Sentiu um calafrio e teve uma sensação ruim, deu uma pequena olhada para trás, três dos meninos o incentivavam a entrar: “não tenha medo”, “vai nessa”, “força”. Entrou pela porta dos fundos, estava muito escuro. Muita sujeira, teias de aranha, pedras, pedaços de madeira, casa abandonada fornecia um arsenal de armas.
Um pequeno sacudir de cabeça, um esfregar de olhos, garganta seca, uma fraqueza imensa:
- Onde estou? O velho se perguntava.
Não consegue ver nada ao redor, levanta da cadeira, se sente muito fraco para caminhar, senta no chão, agora engatinha, acha uma faca, se agarra naquilo, pode ser sua salvação. Conforme sua confusão diminui, tem a certeza que foi seqüestrado, sabe que não é rico ou celebridade, mas detém informações privilegiadas sobre os novos lançamentos da fábrica de brinquedos, era isso! Espionagem industrial, me seqüestraram para que contasse tudo. – Ele pensava.

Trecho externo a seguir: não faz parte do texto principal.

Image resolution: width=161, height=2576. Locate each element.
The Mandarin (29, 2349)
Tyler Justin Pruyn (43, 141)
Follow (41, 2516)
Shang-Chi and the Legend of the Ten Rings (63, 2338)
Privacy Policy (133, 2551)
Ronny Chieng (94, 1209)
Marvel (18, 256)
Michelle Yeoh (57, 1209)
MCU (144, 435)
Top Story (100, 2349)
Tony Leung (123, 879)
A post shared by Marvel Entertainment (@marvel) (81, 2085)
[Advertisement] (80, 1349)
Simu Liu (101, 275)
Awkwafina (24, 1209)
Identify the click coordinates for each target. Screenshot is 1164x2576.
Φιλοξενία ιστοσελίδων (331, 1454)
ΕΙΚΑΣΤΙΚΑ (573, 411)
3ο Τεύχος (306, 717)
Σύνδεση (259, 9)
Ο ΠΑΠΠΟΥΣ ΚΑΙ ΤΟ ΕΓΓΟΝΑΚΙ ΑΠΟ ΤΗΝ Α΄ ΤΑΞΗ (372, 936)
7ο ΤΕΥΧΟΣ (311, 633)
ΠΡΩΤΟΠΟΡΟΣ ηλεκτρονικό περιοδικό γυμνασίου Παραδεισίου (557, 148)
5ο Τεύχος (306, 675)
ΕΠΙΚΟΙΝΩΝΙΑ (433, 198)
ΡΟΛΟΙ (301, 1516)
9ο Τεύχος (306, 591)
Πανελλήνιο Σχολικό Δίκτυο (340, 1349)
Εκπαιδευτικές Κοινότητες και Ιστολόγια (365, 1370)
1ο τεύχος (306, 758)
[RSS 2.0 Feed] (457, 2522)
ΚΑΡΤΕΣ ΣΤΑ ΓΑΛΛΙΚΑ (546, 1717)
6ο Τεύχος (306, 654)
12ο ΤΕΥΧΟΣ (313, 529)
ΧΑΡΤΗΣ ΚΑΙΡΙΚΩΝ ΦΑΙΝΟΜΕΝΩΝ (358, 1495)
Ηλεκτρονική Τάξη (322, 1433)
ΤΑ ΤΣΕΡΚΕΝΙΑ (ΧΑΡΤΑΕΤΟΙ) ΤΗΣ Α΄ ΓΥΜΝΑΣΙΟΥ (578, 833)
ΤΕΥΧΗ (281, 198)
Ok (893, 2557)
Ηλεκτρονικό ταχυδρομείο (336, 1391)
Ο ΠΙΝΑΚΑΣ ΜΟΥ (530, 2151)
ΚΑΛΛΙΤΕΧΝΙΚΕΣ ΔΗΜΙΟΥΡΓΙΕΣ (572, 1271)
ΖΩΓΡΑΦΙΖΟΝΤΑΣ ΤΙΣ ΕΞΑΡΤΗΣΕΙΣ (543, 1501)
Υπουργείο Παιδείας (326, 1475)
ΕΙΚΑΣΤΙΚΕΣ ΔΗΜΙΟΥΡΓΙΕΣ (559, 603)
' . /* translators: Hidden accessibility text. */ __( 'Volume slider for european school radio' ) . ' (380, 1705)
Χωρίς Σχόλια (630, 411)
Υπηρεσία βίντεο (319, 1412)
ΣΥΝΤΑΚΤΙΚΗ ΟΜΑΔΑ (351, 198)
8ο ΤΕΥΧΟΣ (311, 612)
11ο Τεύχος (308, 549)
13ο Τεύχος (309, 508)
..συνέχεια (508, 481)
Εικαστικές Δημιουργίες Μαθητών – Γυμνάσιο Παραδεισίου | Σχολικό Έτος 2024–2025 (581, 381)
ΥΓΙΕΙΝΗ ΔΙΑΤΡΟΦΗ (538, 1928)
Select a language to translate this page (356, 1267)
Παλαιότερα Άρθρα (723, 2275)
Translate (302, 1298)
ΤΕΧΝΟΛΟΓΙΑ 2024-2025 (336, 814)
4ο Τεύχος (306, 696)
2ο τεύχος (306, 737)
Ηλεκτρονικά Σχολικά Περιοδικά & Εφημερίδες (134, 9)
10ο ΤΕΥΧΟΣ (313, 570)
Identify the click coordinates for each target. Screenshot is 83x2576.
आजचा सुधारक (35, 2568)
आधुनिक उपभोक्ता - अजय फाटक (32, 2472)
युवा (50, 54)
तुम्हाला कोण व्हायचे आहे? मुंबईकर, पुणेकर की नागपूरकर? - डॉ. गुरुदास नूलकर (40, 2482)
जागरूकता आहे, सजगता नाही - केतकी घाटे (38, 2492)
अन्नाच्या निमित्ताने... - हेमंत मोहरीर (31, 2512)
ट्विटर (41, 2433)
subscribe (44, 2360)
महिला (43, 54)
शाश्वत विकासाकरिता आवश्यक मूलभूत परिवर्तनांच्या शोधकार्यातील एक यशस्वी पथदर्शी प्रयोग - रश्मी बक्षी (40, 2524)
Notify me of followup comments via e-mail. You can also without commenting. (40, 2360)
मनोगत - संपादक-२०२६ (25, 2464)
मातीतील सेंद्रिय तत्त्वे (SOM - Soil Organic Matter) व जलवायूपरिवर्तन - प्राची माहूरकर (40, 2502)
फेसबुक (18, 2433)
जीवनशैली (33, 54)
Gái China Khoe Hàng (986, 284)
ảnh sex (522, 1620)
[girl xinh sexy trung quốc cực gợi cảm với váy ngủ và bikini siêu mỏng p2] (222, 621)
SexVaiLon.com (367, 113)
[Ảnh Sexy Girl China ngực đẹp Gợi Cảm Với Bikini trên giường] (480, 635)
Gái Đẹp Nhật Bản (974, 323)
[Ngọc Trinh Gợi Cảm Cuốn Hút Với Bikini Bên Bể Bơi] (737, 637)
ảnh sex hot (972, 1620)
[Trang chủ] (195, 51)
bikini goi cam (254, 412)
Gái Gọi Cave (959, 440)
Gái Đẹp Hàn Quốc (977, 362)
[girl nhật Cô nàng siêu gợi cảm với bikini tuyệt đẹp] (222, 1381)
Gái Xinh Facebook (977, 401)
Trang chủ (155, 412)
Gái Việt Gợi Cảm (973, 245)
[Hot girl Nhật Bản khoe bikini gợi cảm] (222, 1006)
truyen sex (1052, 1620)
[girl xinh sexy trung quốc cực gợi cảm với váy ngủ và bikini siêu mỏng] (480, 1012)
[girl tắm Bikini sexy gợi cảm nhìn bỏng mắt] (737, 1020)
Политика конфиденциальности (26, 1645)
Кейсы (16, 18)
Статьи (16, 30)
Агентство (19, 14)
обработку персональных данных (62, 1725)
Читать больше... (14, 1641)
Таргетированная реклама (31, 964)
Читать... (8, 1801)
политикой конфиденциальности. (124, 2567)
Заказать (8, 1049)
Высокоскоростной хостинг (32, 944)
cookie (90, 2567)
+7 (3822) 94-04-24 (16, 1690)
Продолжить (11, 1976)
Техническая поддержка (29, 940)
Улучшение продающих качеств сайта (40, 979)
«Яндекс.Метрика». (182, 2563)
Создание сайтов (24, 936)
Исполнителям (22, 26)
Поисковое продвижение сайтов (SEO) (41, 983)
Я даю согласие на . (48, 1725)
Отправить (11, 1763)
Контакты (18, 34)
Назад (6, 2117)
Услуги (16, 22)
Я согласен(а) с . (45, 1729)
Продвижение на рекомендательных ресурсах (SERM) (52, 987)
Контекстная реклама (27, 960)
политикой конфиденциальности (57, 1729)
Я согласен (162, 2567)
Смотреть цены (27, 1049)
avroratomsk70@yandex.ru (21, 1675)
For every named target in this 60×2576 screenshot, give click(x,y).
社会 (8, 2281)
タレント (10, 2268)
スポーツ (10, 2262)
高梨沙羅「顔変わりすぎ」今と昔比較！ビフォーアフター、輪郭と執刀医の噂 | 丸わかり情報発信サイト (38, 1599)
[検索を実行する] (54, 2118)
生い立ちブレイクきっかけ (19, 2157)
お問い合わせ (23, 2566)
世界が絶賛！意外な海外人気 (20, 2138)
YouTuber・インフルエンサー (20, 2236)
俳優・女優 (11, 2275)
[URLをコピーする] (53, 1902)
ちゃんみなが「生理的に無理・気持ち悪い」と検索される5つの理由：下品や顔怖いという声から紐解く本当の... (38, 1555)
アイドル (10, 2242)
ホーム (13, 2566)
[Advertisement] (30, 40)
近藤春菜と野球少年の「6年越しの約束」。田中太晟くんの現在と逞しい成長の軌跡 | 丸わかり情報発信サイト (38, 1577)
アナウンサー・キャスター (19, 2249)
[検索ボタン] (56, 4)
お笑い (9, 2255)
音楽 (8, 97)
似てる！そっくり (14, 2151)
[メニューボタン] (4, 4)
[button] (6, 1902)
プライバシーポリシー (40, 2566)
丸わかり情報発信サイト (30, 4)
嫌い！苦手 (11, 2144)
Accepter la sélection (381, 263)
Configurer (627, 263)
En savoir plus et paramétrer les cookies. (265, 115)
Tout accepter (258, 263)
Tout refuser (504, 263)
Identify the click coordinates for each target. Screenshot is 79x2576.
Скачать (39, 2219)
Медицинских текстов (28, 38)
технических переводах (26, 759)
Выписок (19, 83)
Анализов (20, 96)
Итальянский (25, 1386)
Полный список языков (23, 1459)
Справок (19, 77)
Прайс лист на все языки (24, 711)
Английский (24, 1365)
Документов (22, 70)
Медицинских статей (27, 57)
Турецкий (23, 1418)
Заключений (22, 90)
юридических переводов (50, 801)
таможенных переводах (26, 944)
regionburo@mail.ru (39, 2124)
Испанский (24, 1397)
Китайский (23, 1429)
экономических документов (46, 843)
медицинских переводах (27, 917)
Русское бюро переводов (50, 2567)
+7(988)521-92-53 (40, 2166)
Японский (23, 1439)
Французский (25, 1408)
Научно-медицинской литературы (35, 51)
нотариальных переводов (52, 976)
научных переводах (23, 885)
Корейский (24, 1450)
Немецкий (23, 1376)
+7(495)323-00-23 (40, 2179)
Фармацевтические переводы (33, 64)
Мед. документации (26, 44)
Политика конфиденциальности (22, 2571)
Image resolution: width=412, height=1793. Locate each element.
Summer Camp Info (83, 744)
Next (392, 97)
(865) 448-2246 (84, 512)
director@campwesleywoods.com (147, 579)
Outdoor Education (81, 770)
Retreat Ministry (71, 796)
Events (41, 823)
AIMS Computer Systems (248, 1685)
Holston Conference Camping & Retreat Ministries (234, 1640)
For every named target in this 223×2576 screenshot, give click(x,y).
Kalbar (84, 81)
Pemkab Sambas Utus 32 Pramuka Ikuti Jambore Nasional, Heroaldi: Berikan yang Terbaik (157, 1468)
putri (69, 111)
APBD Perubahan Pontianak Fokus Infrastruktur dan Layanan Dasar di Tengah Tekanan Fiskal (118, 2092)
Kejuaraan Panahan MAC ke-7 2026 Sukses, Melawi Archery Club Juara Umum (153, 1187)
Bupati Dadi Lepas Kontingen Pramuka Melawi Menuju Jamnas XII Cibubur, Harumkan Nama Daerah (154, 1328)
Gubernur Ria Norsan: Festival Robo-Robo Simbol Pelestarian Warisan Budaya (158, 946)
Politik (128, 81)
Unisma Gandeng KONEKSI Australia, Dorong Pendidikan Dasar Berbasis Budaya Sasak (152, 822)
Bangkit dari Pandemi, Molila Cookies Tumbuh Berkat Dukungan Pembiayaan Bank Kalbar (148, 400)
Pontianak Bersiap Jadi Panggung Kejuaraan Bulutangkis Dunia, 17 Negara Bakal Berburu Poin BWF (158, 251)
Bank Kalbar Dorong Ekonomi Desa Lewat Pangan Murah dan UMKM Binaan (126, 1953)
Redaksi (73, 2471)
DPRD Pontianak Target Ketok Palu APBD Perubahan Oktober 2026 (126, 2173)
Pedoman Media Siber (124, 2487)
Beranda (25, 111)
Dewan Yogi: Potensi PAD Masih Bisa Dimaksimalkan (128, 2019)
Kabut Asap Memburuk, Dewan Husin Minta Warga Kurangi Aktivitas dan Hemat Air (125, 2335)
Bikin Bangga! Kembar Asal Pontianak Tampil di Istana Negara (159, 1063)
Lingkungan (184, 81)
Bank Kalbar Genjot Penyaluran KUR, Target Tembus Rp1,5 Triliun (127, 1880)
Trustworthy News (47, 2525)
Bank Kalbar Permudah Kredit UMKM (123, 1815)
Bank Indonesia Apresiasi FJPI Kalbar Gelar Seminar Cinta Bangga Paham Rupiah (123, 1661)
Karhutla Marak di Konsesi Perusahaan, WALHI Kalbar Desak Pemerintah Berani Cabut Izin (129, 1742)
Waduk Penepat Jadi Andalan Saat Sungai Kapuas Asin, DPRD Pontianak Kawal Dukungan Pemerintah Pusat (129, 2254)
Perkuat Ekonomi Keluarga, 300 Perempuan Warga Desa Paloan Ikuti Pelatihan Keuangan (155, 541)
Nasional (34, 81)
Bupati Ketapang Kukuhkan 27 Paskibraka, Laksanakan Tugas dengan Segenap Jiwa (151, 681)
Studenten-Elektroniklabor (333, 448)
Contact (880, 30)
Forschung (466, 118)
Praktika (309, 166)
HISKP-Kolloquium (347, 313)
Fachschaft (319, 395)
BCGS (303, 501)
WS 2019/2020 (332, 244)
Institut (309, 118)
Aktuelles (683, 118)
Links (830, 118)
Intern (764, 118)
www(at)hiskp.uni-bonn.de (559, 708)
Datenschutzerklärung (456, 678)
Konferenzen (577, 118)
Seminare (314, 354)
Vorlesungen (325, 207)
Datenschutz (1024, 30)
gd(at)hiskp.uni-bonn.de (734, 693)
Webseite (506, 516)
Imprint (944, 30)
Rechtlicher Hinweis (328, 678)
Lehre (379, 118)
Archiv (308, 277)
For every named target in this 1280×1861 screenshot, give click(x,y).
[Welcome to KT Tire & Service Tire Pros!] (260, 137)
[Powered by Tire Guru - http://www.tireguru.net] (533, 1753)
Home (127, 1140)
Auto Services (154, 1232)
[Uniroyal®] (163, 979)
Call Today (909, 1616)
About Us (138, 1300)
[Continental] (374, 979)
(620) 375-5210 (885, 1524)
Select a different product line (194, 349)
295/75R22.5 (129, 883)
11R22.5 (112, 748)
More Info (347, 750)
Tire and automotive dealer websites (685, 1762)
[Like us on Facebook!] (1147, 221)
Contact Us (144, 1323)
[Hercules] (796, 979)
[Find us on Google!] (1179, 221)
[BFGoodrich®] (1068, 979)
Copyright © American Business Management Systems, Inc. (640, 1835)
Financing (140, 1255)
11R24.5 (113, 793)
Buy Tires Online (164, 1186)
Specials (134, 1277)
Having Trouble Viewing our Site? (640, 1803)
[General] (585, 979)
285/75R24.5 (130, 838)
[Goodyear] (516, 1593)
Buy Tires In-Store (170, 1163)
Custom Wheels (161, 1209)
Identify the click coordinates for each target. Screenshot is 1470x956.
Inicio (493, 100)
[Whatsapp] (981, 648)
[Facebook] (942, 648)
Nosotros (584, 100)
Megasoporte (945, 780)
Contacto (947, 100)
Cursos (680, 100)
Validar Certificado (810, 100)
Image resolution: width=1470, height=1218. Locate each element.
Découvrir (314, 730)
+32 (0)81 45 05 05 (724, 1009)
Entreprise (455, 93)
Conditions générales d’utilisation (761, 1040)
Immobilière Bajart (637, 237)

Seus olhos começaram a se acostumar com a pouquíssima luz que entrava pelas frestas da janela fechada com tábuas de madeira, ele enxerga algo semelhante a uma porta, decide ir até lá, se levanta devagar e agora consegue caminhar lentamente. Enquanto caminhava até a porta, escutou um barulho próximo, se assustou, era o seqüestrador, se agarrou ainda mais a faca.
Barreto agora subia as escadas, lanterna na mão, clareando cada degrau, a porta que deveria ser a do quarto citado, caminha até ela, mão na maçaneta, abre, cinco segundos para um grito de dor, o velho enfiou a faca em seu pescoço, sangue jorrando, o velho enlouquecido continua esfaqueando o pobre menino. Pega a lanterna e ilumina o rosto da sua vítima, para sua surpresa era apenas uma criança e não um bandido, tinha usado todas as suas forças naquele súbito ataque. O último gesto que fez foi de colocar as mãos na cabeça, pois logo após foi acertado por um pedaço de madeira. As outras crianças ouvindo um grito, resolveram correr para ajudar, numa loucura coletiva acharam que o boneco tinha ganho vida e o mataram com paus e pedras.